Items listed in a dataset:
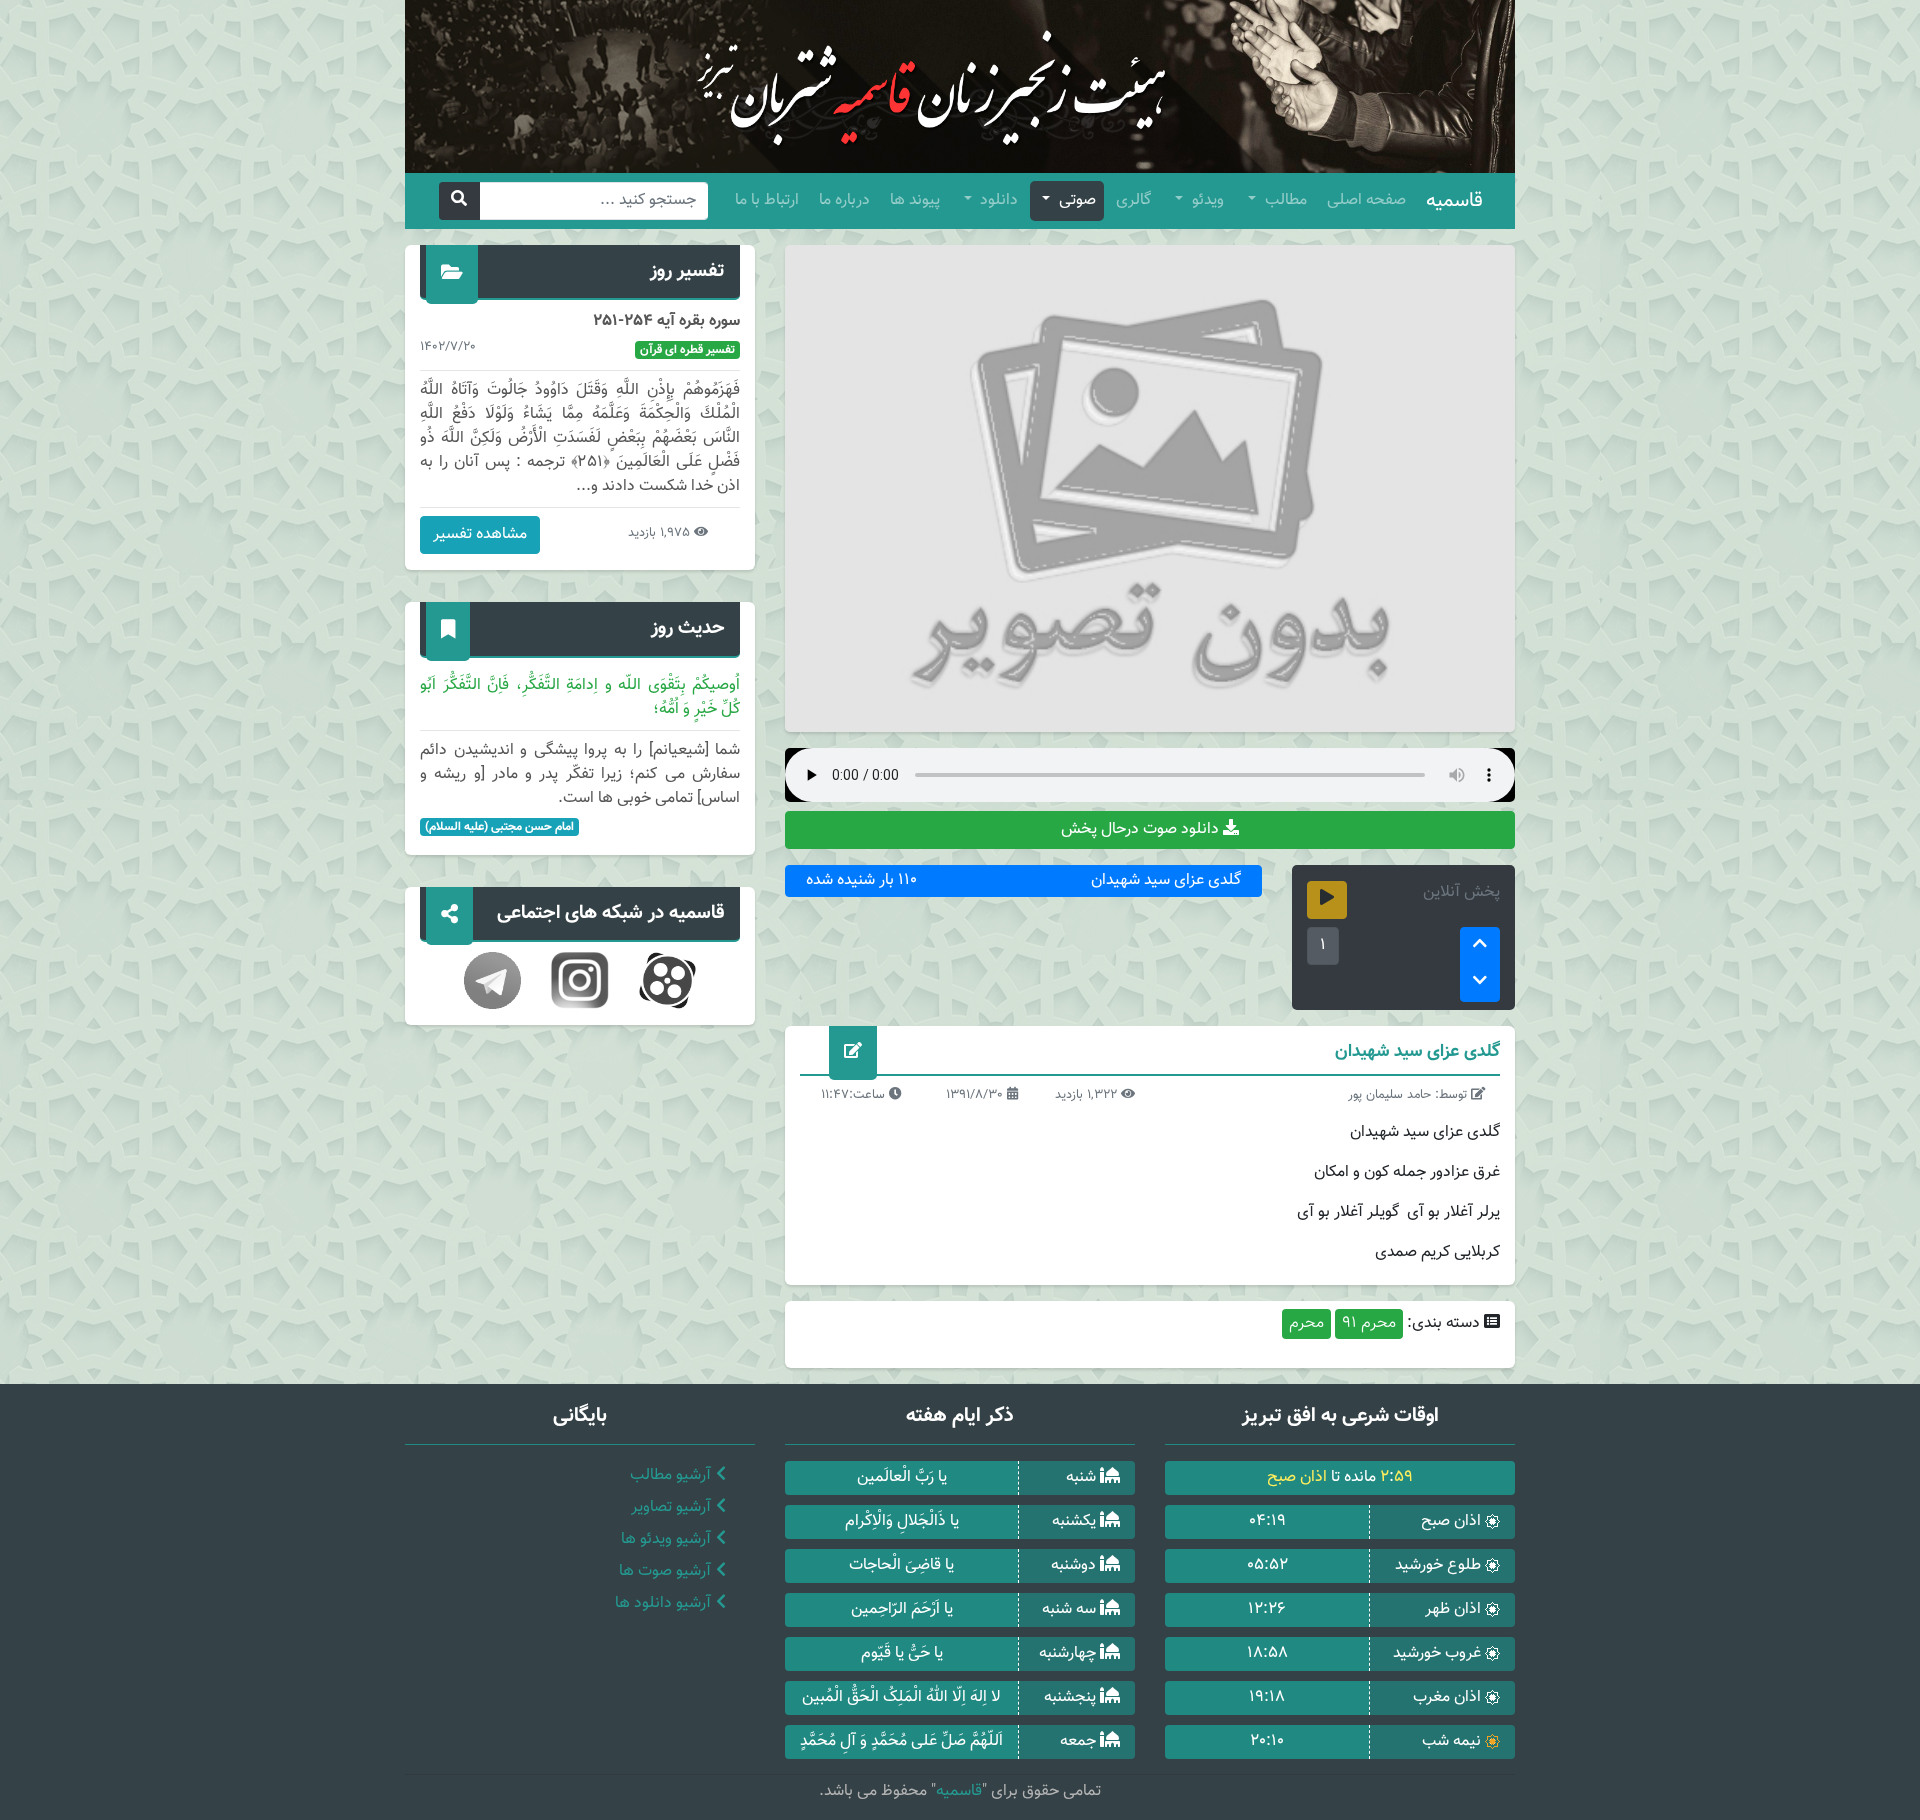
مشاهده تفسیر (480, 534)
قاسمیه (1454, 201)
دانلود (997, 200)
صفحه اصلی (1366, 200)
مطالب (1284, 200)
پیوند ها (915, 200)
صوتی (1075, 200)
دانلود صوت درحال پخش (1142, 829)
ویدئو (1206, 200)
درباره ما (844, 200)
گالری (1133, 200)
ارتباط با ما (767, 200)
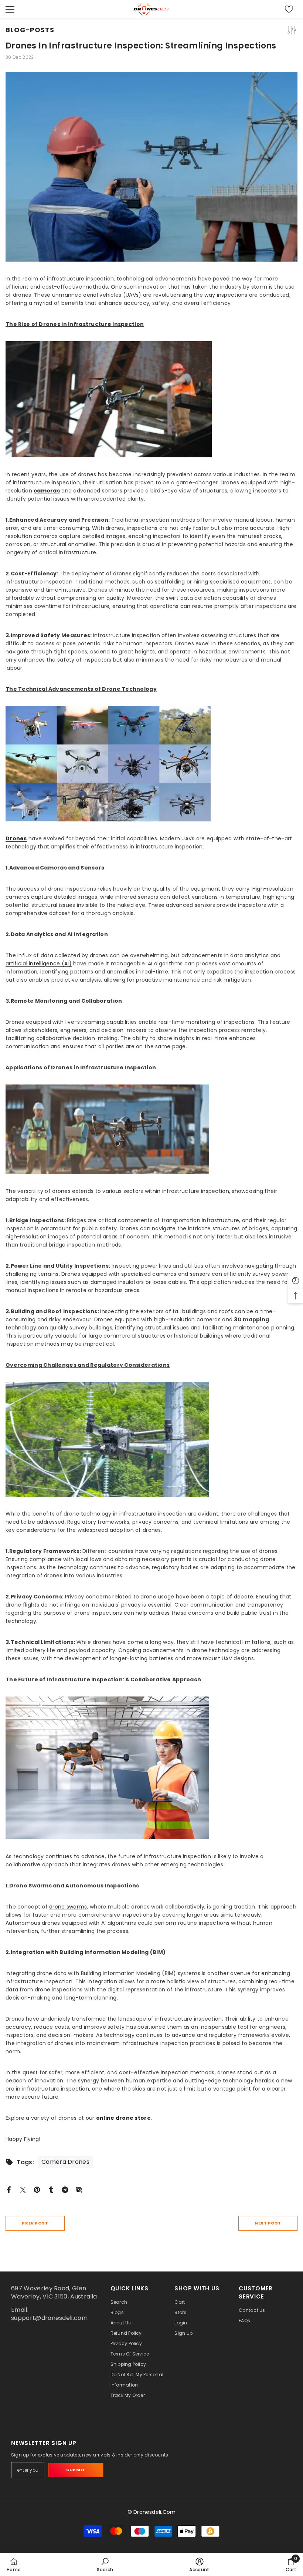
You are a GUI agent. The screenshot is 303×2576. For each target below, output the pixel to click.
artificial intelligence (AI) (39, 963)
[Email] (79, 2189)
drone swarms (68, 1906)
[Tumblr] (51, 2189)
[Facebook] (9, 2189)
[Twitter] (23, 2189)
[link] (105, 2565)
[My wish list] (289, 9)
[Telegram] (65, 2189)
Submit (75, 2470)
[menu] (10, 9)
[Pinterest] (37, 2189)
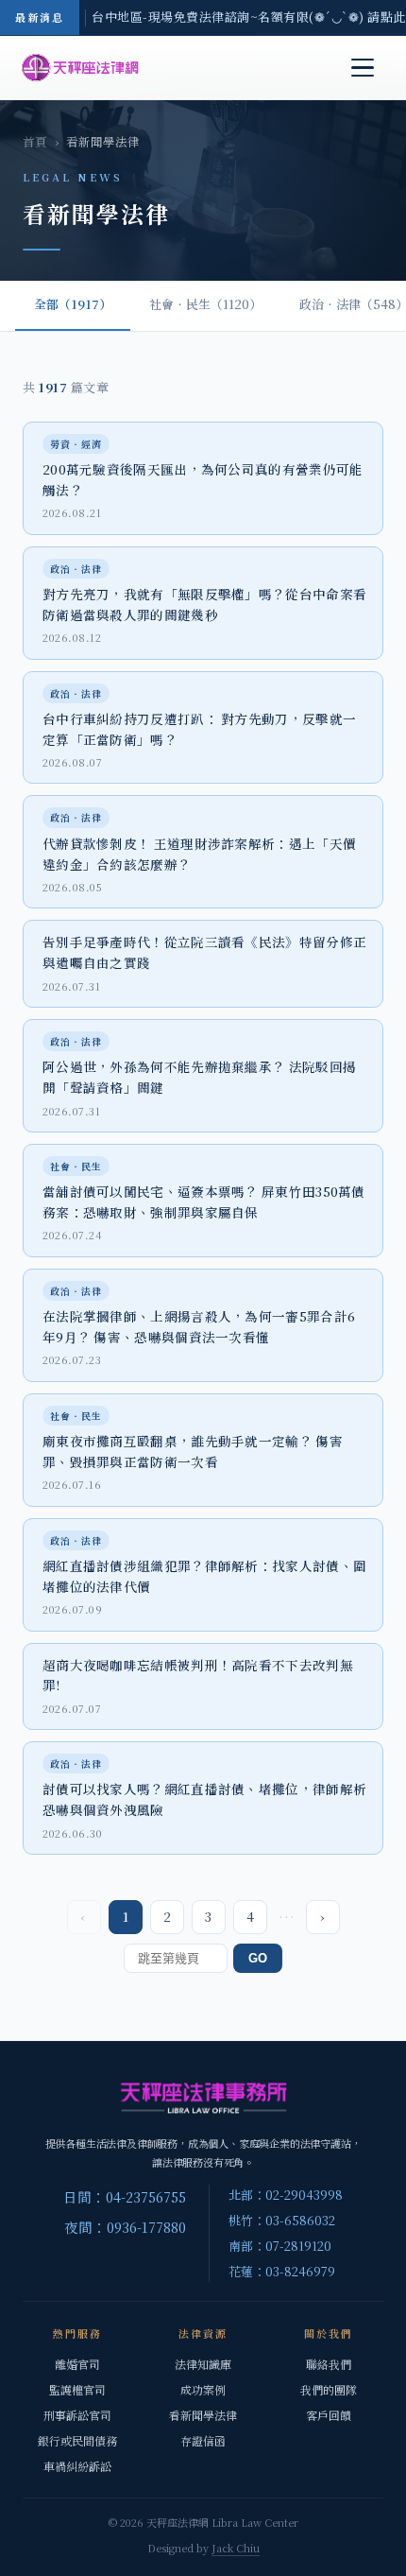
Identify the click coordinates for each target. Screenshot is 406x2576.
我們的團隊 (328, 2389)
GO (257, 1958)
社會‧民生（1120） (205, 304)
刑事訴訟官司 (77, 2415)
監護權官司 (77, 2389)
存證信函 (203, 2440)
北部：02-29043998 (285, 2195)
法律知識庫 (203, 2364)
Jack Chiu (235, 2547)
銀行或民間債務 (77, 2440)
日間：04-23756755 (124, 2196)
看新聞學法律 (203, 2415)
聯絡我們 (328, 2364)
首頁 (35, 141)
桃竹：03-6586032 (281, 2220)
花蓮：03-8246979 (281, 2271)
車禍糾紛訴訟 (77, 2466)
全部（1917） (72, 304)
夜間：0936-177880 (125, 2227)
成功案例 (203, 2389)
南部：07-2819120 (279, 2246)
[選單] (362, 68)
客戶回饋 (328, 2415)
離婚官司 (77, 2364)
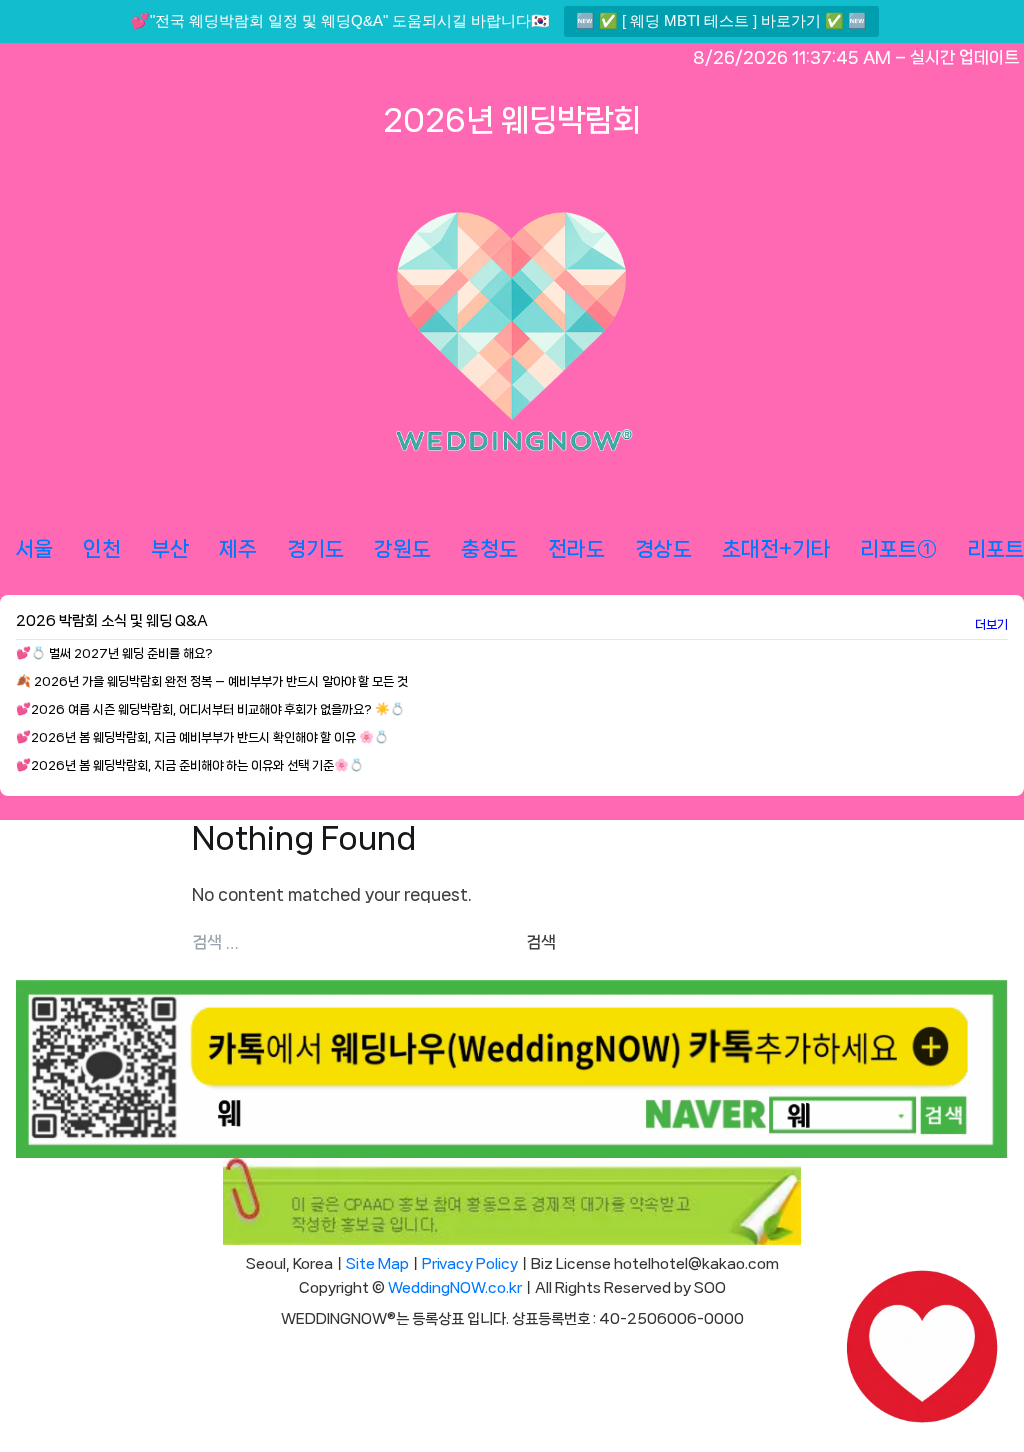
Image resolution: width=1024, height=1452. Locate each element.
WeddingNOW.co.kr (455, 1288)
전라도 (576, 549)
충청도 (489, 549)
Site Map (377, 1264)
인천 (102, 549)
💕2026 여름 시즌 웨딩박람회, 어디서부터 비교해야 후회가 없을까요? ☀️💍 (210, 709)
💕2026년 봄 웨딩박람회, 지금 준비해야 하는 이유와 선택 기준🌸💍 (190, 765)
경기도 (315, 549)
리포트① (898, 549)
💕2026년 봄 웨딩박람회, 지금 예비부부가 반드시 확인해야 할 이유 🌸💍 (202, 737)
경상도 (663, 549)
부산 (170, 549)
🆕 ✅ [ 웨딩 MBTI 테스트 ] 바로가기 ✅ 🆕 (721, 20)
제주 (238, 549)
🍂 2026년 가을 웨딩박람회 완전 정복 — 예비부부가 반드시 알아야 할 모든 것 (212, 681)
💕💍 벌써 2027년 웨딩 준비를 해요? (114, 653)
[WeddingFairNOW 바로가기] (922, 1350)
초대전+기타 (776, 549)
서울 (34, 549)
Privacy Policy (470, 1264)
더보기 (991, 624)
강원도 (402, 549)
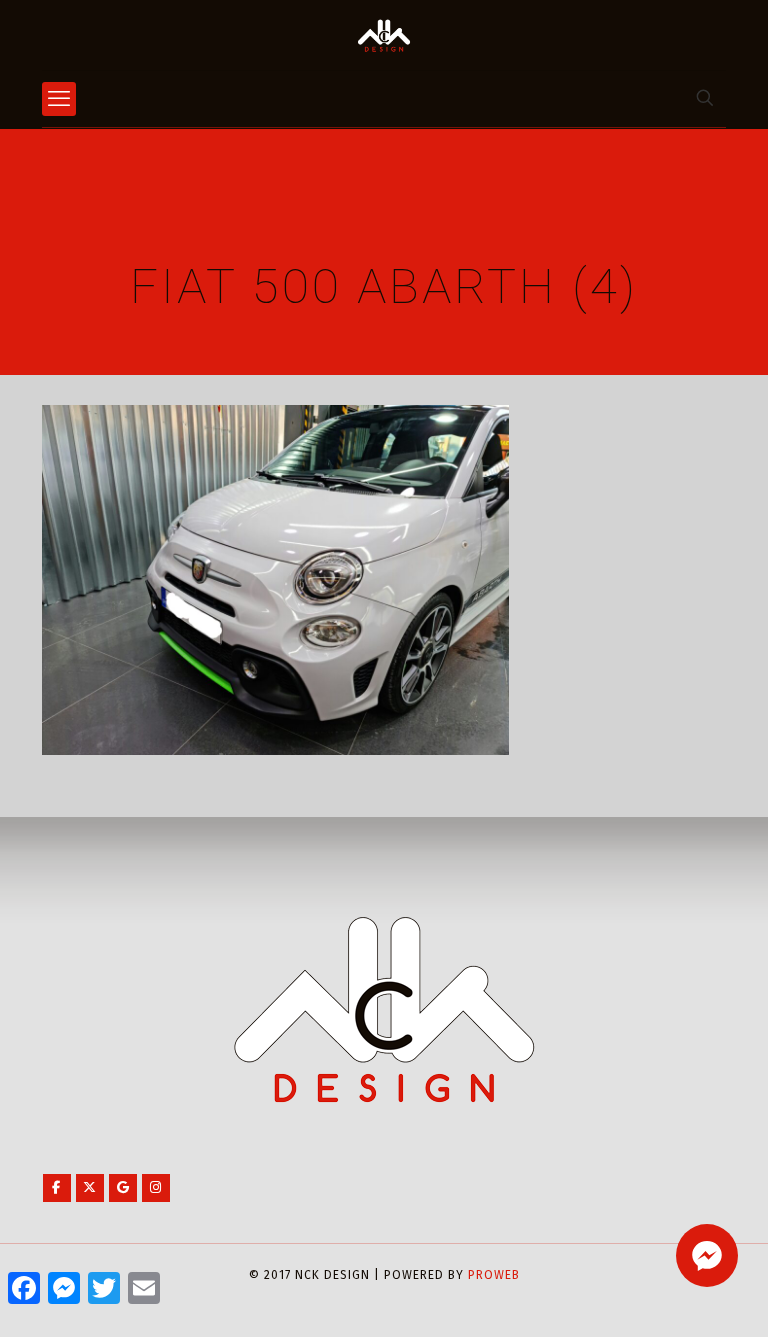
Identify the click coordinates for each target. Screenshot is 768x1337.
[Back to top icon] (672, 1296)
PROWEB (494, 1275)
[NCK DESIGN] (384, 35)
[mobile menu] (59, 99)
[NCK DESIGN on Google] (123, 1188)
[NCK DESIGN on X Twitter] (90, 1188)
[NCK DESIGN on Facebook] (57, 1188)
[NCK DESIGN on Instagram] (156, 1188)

**Task item:**
Make an exact copy of every entry above, minus the images.

**Output below:**
مشاهده تفسیر (480, 534)
قاسمیه (1454, 201)
دانلود (997, 200)
صفحه اصلی (1366, 200)
مطالب (1284, 200)
پیوند ها (915, 200)
صوتی (1075, 200)
دانلود صوت درحال پخش (1142, 829)
ویدئو (1206, 200)
درباره ما (844, 200)
گالری (1133, 200)
ارتباط با ما (767, 200)
You are a GUI agent. The screenshot is 303×2576. For each target below, output the pixel to click.
artificial intelligence (AI) (39, 963)
[Email] (79, 2189)
drone swarms (68, 1906)
[Tumblr] (51, 2189)
[Facebook] (9, 2189)
[Twitter] (23, 2189)
[link] (105, 2565)
[My wish list] (289, 9)
[Telegram] (65, 2189)
Submit (75, 2470)
[menu] (10, 9)
[Pinterest] (37, 2189)
Identify the click coordinates for each target. Screenshot is 406x2576.
我們的團隊 (328, 2389)
GO (257, 1958)
社會‧民生（1120） (205, 304)
刑事訴訟官司 (77, 2415)
監護權官司 (77, 2389)
存證信函 (203, 2440)
北部：02-29043998 (285, 2195)
法律知識庫 (203, 2364)
Jack Chiu (235, 2547)
銀行或民間債務 (77, 2440)
日間：04-23756755 (124, 2196)
看新聞學法律 (203, 2415)
聯絡我們 (328, 2364)
首頁 (35, 141)
桃竹：03-6586032 (281, 2220)
花蓮：03-8246979 (281, 2271)
車禍糾紛訴訟 (77, 2466)
全部（1917） (72, 304)
夜間：0936-177880 (125, 2227)
成功案例 (203, 2389)
南部：07-2819120 (279, 2246)
[選單] (362, 68)
客戶回饋 (328, 2415)
離婚官司 (77, 2364)
Image resolution: width=1024, height=1452. Locate each element.
WeddingNOW.co.kr (455, 1288)
전라도 (576, 549)
충청도 (489, 549)
Site Map (377, 1264)
인천 (102, 549)
💕2026 여름 시즌 웨딩박람회, 어디서부터 비교해야 후회가 없을까요? ☀️💍 (210, 709)
💕2026년 봄 웨딩박람회, 지금 준비해야 하는 이유와 선택 기준🌸💍 (190, 765)
경기도 (315, 549)
리포트① (898, 549)
💕2026년 봄 웨딩박람회, 지금 예비부부가 반드시 확인해야 할 이유 🌸💍 (202, 737)
경상도 (663, 549)
부산 (170, 549)
🆕 ✅ [ 웨딩 MBTI 테스트 ] 바로가기 ✅ 🆕 (721, 20)
제주 (238, 549)
🍂 2026년 가을 웨딩박람회 완전 정복 — 예비부부가 반드시 알아야 할 모든 것 (212, 681)
💕💍 벌써 2027년 웨딩 준비를 해요? (114, 653)
[WeddingFairNOW 바로가기] (922, 1350)
초대전+기타 (776, 549)
서울 (34, 549)
Privacy Policy (470, 1264)
더보기 (991, 624)
강원도 (402, 549)
Identify the click coordinates for each target. Screenshot is 768x1337.
[Back to top icon] (672, 1296)
PROWEB (494, 1275)
[NCK DESIGN] (384, 35)
[mobile menu] (59, 99)
[NCK DESIGN on Google] (123, 1188)
[NCK DESIGN on X Twitter] (90, 1188)
[NCK DESIGN on Facebook] (57, 1188)
[NCK DESIGN on Instagram] (156, 1188)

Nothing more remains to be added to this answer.